- _Items from a data source_:
BEGIN

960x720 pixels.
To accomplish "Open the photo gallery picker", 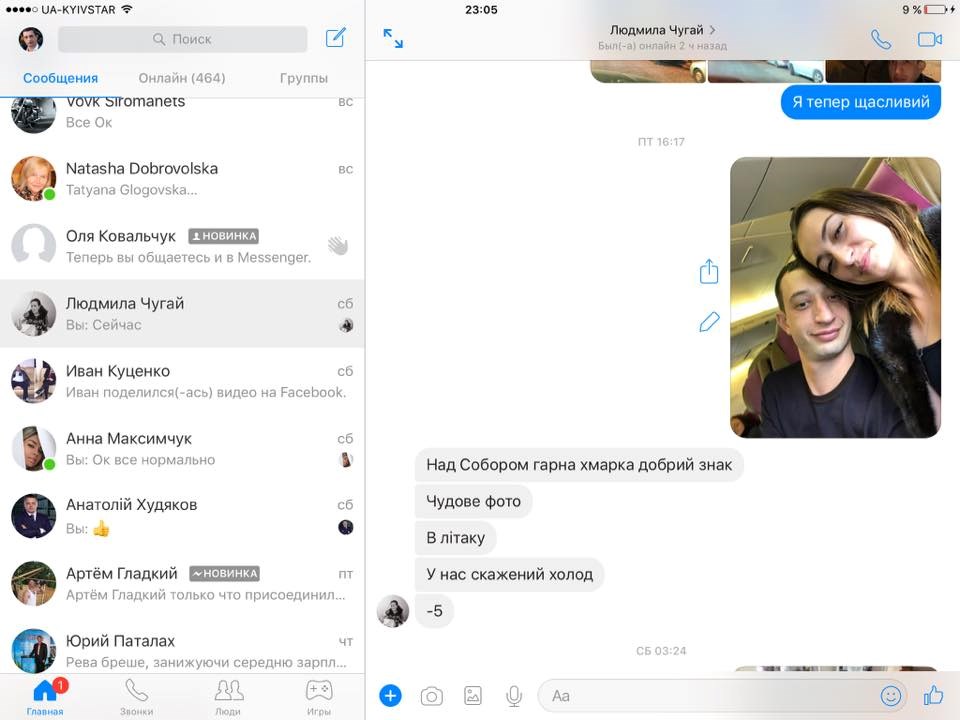I will (x=473, y=695).
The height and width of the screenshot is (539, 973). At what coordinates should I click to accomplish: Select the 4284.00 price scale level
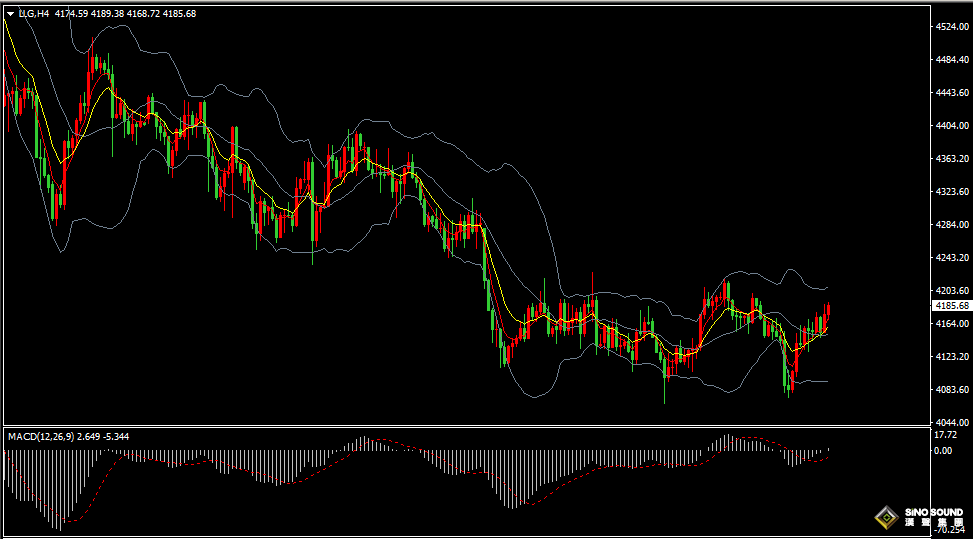pos(952,225)
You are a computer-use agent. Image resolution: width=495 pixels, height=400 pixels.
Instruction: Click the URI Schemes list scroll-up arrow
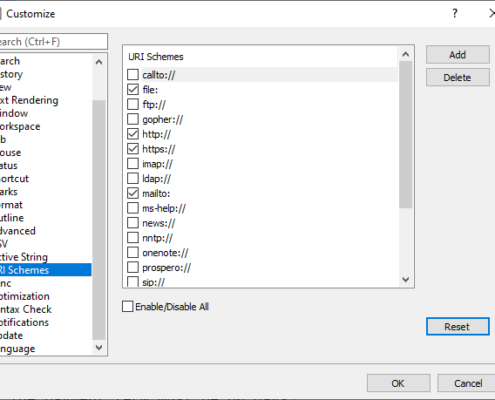pos(405,54)
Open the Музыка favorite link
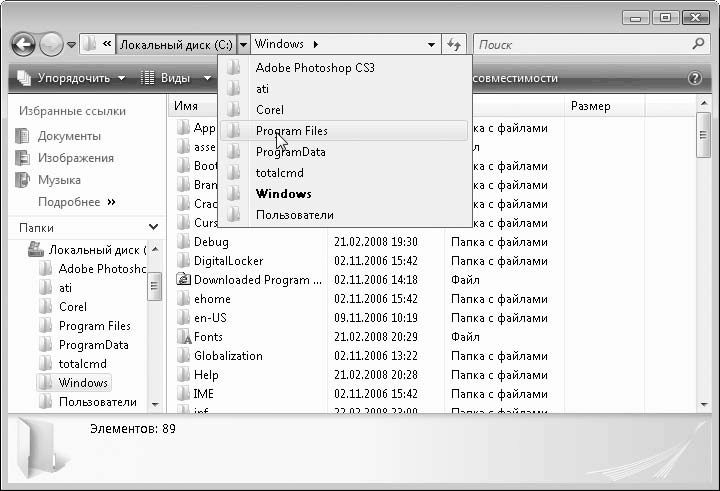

END

- _What is needed_: Reproduce, line for line, everything in the listing from the line containing "The height and" down to the end of the listing, both ends included. Leave the pictures out of your answer.

- _Finished task_:
The height and width of the screenshot is (539, 973). At what coordinates should I click to accomplish: Select the 4284.00 price scale level
pos(952,225)
You are a computer-use agent. Image resolution: width=495 pixels, height=400 pixels.
Instruction: Click the URI Schemes list scroll-up arrow
pos(405,54)
Open the Музыка favorite link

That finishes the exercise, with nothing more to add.